Wörner a précisé la genèse de son plan :

« Lorsque je l’ai mentionné pour la première fois, c’était une sorte de ballon d’essai, pour voir s’il y avait un intérêt pour une collaboration internationale dans l’exploration spatiale à l’avenir. Et maintenant, je peux vous le dire : oui, cette partie de la question a reçu une réponse positive. Il existe un très grand intérêt au niveau mondial pour entreprendre ensemble une exploration commune dans un contexte international, ce qui est, je crois, très important. »

Cet accueil positif a conduit Wörner à la conviction qu’un jour sa proposition deviendra réalité.

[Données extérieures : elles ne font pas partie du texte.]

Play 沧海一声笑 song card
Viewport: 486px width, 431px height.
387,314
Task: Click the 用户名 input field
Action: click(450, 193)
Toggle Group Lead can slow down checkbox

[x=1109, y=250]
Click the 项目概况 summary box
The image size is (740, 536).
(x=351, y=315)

« Plusieurs grands acteurs du spatial m’ont dit : ‘D’accord, de toute façon, nous planifions une mission lunaire, autant la combiner avec l’idée de Village lunaire’. Et ceux qui, à la NASA, travaillent sur les missions martiennes m’ont également fait part de leur intérêt. »

Wörner a précisé qu’il n’avait pas encore sollicité d’engagements politiques ou financiers de pays membres de l’ESA, mais qu’il allait présenter son plan lors du Conseil des ministres à la fin 2016, non pas pour demander des financements, mais simplement pour voir quel type d’activité envisager après l’ISS.

« Cependant, je crois que dans nos gènes, il existe quelque chose qui va au-delà les considérations purement pratiques (...) Nous aimons découvrir, d’êtres des pionniers - c’est propre à l’espèce humaine et c’est ce qui nous conduit vers le futur. »

Avec le départ d’Obama, un Président qui a tenté de bloquer tous les programmes ambitieux de la NASA, et avec la mise en œuvre immédiate d’un nouveau système financier international, le monde occidental pourrait sans doute s’engager plus librement avec ses partenaires des BRICS pour accélérer de plusieurs crans le calendrier.